(Dataset entries)
=== Section Start ===

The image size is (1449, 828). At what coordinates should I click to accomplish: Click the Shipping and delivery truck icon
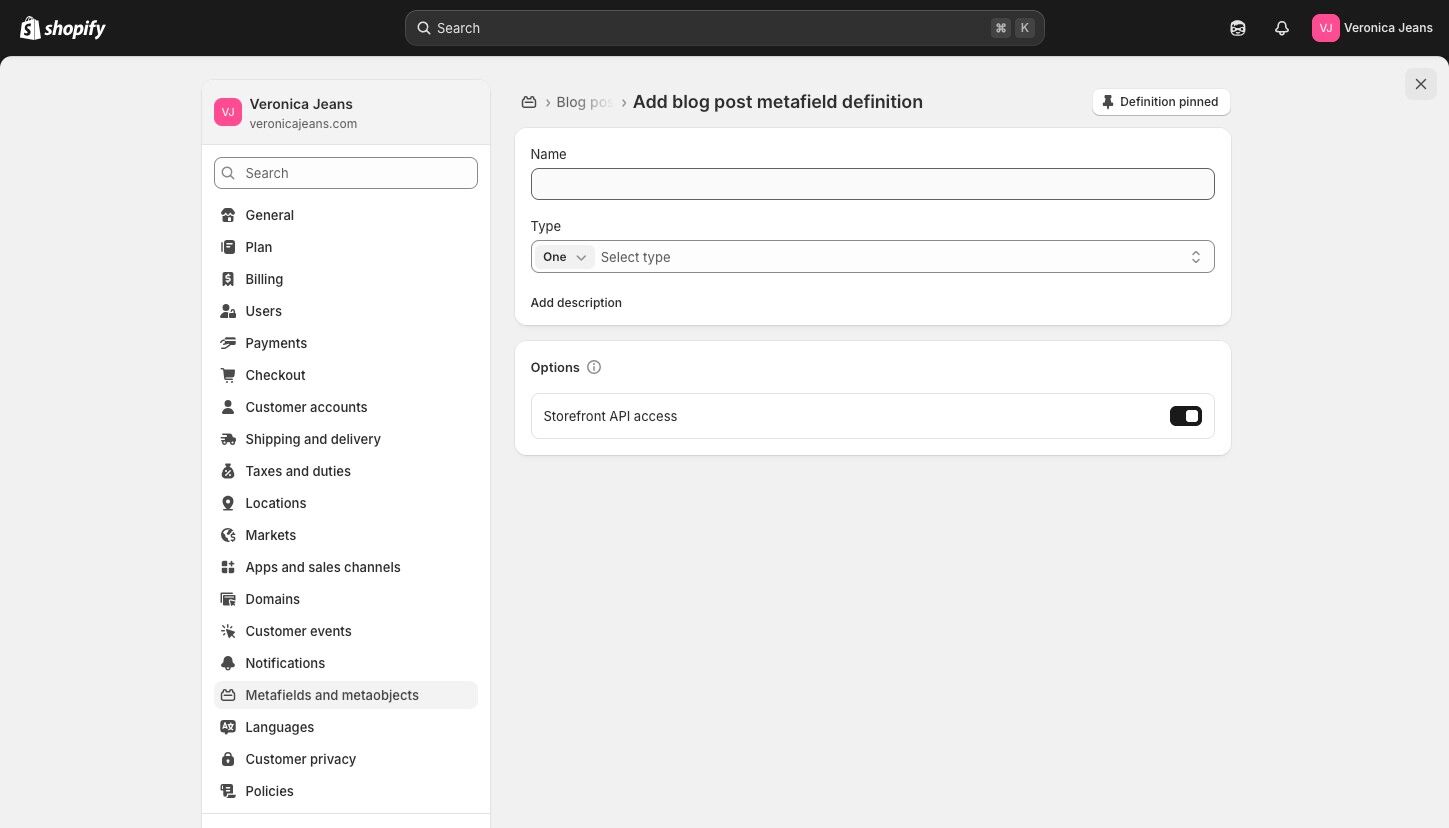pyautogui.click(x=228, y=439)
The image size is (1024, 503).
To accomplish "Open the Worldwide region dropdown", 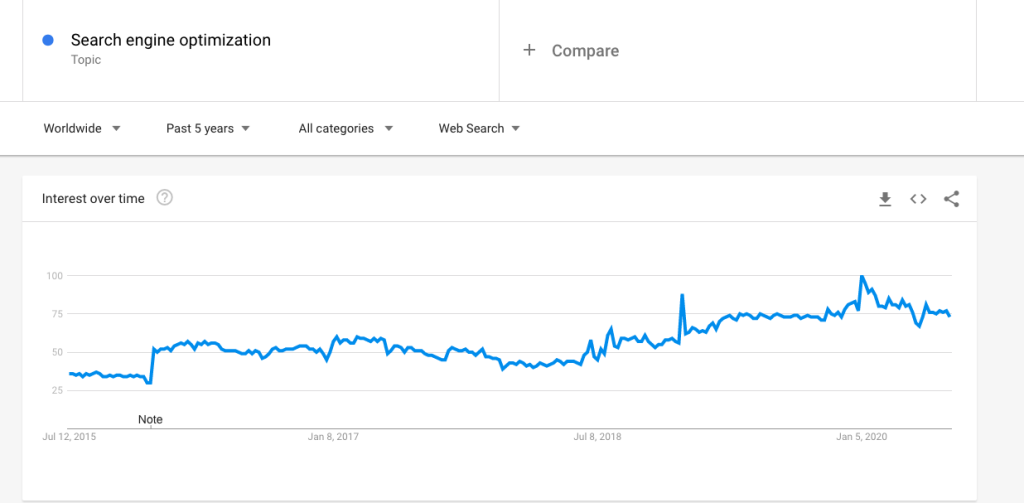I will (x=82, y=129).
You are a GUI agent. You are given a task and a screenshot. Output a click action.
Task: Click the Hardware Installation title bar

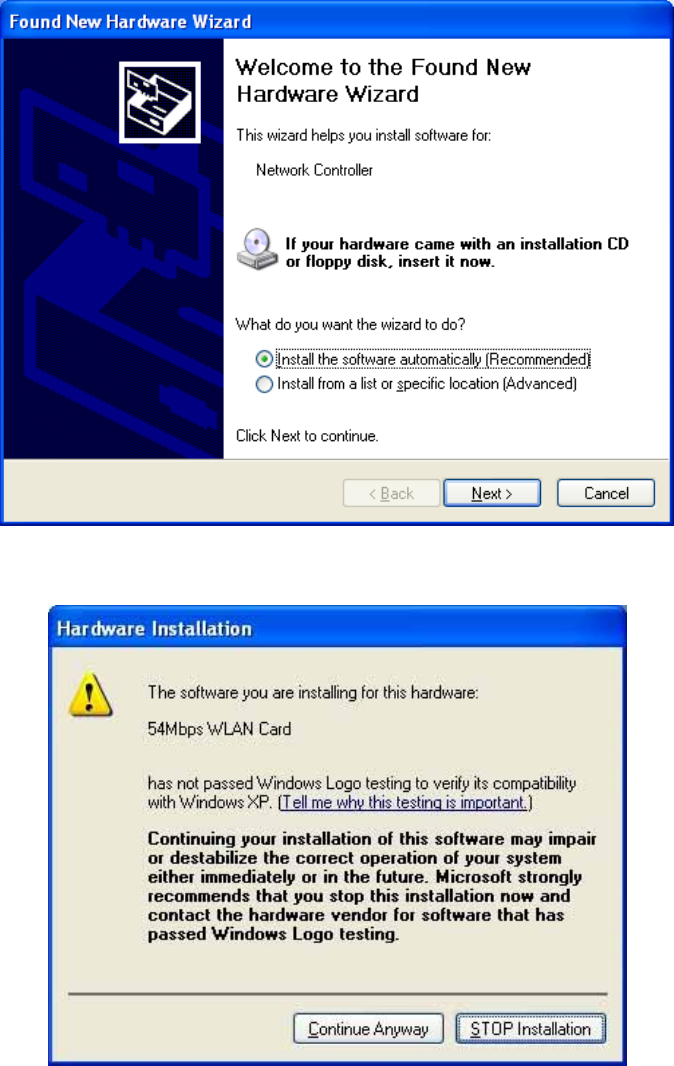[337, 627]
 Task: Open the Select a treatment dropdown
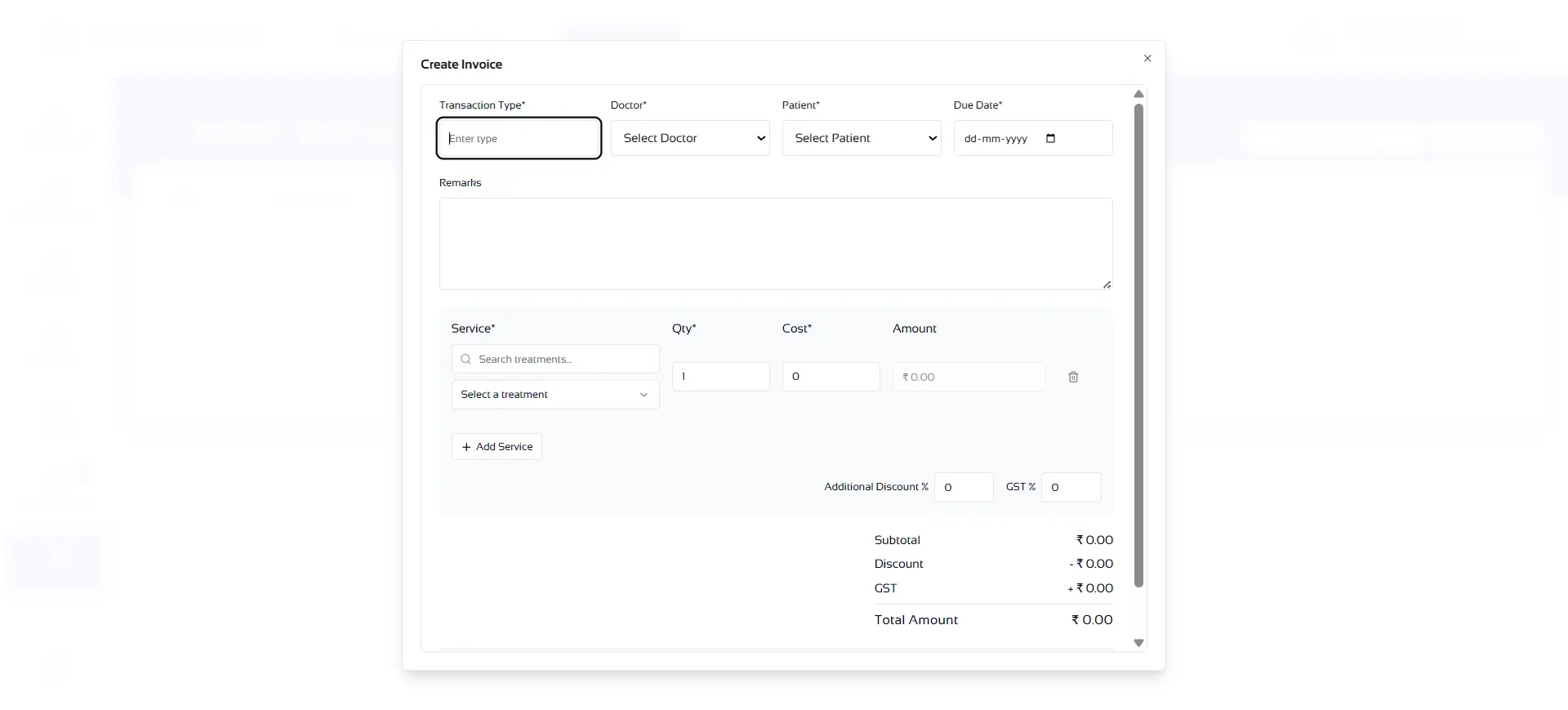(x=555, y=395)
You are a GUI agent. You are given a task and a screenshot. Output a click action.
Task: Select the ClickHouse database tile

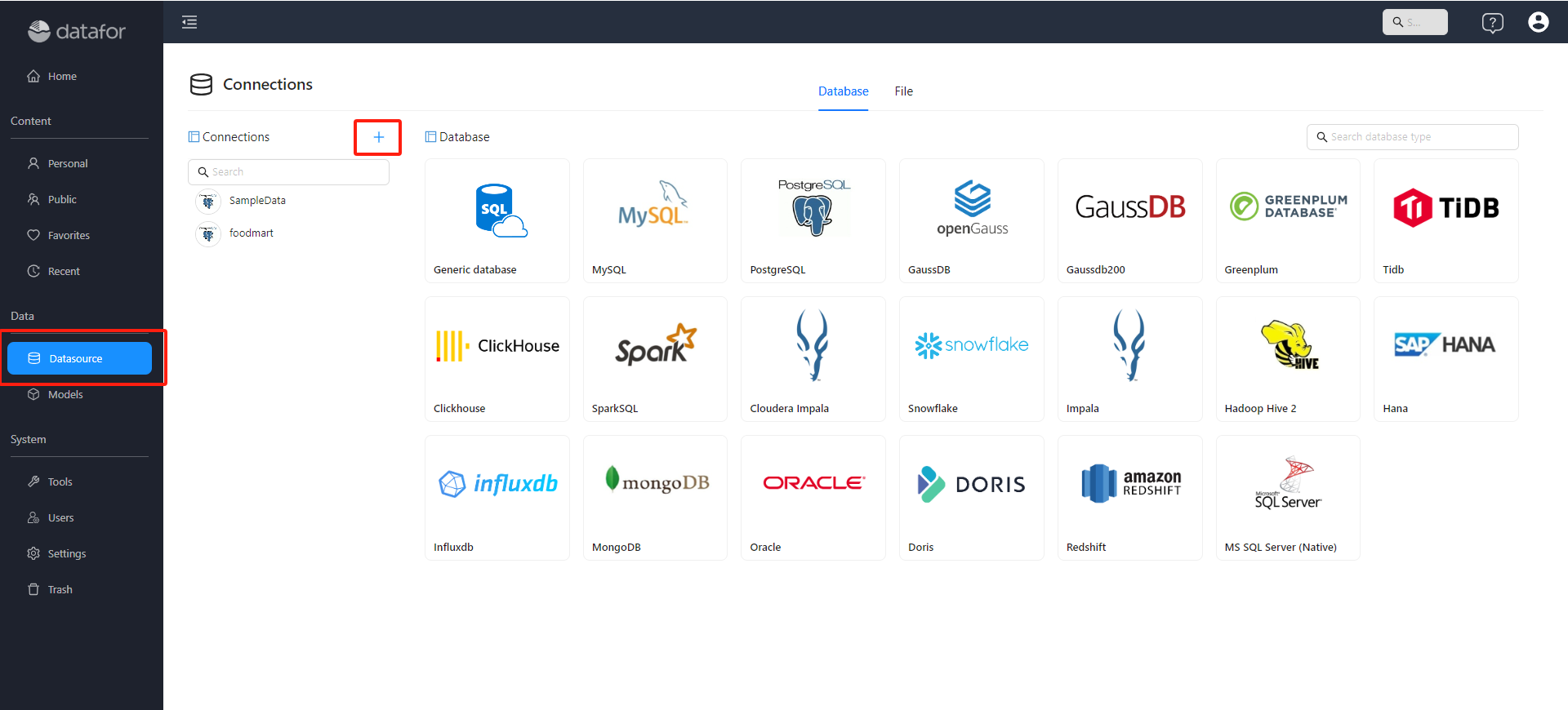click(497, 359)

=== Section End ===

* Work required
When the line containing "Task: Click the" has been located, retype it and each line after it through the end of the records, excluding the pictures and adding nothing else.

* Written answer
Task: Click the Hardware Installation title bar

[337, 627]
 Task: Open the Select a treatment dropdown
(x=555, y=395)
You are a GUI agent. You are given a task and a screenshot. Output a click action.
Task: Select the ClickHouse database tile

click(497, 359)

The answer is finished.